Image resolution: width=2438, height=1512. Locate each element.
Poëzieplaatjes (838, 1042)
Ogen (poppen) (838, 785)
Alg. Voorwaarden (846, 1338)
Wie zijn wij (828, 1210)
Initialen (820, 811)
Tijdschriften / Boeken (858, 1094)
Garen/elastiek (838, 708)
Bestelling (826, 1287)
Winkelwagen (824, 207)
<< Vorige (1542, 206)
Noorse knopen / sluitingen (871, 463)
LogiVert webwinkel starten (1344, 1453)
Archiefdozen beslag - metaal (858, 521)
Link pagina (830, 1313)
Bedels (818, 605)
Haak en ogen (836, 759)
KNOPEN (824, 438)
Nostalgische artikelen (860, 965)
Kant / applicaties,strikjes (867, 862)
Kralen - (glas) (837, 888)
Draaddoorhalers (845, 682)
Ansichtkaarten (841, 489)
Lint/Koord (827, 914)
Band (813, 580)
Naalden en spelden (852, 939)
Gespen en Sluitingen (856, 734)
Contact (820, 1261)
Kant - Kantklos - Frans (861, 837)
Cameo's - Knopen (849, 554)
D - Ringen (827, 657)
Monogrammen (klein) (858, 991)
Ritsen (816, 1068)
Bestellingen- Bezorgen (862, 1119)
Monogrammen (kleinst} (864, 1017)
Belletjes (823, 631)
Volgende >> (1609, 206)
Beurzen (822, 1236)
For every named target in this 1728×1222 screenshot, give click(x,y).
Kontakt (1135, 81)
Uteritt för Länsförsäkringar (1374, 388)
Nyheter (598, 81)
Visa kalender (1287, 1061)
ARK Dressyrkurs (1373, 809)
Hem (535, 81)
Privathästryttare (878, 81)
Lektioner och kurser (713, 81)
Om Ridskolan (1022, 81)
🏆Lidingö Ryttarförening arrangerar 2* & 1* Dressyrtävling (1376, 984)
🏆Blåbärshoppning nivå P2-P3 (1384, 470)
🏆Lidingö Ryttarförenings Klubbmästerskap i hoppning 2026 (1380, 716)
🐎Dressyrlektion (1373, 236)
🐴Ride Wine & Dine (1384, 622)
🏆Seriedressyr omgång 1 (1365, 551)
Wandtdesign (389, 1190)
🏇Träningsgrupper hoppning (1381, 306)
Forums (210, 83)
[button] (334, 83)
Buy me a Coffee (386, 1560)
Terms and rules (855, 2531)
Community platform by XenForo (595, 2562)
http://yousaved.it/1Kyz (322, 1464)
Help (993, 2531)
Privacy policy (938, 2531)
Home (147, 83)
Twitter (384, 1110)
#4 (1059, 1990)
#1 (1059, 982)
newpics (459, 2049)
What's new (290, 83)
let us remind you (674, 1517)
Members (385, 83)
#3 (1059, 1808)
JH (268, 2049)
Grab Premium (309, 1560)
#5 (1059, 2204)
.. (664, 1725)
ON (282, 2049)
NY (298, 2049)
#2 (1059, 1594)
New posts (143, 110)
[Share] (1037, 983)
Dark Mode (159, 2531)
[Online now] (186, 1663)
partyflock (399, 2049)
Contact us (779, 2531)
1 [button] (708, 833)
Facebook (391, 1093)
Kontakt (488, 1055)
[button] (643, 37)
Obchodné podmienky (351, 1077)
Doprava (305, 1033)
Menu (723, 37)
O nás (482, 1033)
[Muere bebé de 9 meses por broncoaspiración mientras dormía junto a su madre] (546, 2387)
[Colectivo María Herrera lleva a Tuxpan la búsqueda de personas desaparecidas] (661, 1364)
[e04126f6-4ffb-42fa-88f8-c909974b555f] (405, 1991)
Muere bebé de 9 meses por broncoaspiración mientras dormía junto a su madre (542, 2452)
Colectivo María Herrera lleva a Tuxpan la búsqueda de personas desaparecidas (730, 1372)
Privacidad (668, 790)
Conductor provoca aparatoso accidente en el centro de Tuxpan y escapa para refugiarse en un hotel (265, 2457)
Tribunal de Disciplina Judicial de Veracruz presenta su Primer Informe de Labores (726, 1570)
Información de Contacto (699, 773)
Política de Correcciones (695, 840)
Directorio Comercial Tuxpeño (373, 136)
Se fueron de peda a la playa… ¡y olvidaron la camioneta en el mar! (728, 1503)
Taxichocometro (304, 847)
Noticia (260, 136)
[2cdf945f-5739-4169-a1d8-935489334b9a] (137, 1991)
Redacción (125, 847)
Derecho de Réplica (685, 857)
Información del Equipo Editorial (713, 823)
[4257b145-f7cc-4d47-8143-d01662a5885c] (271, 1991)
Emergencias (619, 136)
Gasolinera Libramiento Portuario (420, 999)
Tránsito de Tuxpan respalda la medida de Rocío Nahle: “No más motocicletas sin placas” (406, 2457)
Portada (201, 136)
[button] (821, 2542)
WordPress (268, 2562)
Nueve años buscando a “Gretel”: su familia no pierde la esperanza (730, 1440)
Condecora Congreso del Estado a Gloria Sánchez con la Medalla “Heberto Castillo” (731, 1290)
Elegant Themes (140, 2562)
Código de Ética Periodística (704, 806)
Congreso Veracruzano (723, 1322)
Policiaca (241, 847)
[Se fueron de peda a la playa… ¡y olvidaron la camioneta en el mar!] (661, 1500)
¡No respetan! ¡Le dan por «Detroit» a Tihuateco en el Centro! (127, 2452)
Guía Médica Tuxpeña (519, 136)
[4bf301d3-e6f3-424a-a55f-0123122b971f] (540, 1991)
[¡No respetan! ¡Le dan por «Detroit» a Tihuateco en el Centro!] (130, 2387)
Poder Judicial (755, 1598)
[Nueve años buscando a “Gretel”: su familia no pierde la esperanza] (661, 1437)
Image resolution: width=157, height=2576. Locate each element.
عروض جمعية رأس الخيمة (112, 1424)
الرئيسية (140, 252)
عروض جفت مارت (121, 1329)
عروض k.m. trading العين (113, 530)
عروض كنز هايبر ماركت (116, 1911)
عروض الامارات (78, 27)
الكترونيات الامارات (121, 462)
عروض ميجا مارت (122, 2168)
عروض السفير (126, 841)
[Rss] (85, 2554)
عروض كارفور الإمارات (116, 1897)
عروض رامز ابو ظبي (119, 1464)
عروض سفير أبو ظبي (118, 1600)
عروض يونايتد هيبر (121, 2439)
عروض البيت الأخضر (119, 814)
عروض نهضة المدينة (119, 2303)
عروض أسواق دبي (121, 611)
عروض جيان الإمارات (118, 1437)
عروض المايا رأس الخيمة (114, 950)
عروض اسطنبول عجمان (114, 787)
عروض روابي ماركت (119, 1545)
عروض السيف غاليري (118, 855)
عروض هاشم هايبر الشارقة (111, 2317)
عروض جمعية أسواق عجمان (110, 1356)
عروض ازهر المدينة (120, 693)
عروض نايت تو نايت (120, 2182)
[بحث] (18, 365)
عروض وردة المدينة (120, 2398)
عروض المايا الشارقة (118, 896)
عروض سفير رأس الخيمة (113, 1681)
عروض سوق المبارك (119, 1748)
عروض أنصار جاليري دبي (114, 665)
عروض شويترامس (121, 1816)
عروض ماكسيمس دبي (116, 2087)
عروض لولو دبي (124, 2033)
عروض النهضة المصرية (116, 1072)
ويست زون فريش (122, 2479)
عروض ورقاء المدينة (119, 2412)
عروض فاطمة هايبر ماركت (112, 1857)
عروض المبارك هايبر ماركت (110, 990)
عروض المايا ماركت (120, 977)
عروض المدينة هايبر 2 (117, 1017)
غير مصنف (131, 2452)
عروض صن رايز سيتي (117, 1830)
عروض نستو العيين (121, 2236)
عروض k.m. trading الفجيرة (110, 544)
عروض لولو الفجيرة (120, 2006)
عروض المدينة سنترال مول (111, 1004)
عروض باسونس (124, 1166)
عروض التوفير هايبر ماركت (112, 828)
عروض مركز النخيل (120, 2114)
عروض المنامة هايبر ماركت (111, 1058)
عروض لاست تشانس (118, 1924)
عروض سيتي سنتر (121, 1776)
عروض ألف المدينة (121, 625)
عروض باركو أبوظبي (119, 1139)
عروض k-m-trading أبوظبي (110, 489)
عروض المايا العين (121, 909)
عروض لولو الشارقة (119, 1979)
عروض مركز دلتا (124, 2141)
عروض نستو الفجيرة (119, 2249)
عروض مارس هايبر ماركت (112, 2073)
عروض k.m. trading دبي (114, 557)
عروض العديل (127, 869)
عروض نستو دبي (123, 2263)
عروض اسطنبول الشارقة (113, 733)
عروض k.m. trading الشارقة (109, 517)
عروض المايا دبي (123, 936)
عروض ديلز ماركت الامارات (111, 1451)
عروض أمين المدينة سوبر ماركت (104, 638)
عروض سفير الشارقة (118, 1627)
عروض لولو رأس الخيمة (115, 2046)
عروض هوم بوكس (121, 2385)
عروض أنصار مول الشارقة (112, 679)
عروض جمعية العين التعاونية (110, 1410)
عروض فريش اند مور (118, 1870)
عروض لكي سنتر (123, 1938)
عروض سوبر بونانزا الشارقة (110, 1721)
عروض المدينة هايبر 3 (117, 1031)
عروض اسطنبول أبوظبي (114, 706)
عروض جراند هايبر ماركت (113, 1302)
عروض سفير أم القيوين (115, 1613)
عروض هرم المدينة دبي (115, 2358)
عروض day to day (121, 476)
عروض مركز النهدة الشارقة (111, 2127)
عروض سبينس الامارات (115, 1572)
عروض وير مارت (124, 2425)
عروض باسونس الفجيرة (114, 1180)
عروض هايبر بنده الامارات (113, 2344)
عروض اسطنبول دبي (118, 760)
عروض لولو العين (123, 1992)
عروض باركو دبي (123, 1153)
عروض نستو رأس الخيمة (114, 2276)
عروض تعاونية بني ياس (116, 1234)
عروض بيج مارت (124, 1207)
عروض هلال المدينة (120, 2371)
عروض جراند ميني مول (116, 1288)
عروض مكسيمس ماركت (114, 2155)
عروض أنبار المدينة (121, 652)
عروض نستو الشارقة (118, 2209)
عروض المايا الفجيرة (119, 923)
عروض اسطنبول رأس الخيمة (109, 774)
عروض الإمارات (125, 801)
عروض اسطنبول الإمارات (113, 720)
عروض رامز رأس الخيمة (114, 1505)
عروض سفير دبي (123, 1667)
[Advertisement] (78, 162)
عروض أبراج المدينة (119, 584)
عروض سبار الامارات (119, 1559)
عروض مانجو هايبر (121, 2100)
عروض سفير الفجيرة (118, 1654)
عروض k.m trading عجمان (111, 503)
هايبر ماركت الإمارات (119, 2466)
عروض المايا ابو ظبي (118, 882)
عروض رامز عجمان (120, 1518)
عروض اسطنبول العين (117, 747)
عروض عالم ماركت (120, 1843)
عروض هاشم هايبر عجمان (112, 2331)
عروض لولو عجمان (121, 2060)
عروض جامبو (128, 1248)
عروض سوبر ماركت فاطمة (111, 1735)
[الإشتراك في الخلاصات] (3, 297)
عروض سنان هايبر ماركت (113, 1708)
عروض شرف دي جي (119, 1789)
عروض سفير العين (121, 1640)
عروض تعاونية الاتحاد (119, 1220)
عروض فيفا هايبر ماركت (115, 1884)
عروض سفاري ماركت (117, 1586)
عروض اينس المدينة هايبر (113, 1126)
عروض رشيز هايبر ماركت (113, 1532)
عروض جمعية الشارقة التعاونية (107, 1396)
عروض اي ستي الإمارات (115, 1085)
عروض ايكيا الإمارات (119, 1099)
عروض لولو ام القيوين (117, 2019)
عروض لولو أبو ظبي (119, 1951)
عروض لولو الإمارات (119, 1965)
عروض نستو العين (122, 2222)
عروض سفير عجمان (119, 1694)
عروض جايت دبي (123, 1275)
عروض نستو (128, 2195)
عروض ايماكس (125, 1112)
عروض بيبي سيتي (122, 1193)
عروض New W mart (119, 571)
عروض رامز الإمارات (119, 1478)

------------------------------------

The problem: What do the lines above say from the one containing "عروض هوم بوكس (121, 2385)" down to the one containing "عروض وير مارت (124, 2425)"? Return them exactly, both end lines included, and only them.

Response to this exercise:
عروض هوم بوكس (121, 2385)
عروض أنصار مول الشارقة (112, 679)
عروض جمعية العين التعاونية (110, 1410)
عروض فريش اند مور (118, 1870)
عروض لكي سنتر (123, 1938)
عروض سوبر بونانزا الشارقة (110, 1721)
عروض المدينة هايبر 3 (117, 1031)
عروض اسطنبول أبوظبي (114, 706)
عروض جراند هايبر ماركت (113, 1302)
عروض سفير أم القيوين (115, 1613)
عروض هرم المدينة دبي (115, 2358)
عروض day to day (121, 476)
عروض مركز النهدة الشارقة (111, 2127)
عروض سبينس الامارات (115, 1572)
عروض وير مارت (124, 2425)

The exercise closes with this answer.